-------- DATA EXTRACT --------

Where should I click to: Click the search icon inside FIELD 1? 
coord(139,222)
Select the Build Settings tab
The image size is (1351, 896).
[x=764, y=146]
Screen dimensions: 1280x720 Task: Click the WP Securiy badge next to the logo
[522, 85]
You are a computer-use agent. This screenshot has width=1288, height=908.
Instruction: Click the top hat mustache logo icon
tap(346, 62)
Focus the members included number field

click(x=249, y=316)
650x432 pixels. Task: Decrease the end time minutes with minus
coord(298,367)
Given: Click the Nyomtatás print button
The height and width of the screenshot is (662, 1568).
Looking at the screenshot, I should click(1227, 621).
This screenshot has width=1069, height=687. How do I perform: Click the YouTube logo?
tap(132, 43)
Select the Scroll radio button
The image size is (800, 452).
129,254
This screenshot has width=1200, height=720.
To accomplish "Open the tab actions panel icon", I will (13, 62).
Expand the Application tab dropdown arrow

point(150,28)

--------

[WHAT IS BEING ASKED] Copy out each line of the items above that contains the string "logo". Case counts.

[PROBLEM SOLUTION]
Screen dimensions: 1280x720 Task: Click the WP Securiy badge next to the logo
Instruction: Click the top hat mustache logo icon
This screenshot has width=1069, height=687. How do I perform: Click the YouTube logo?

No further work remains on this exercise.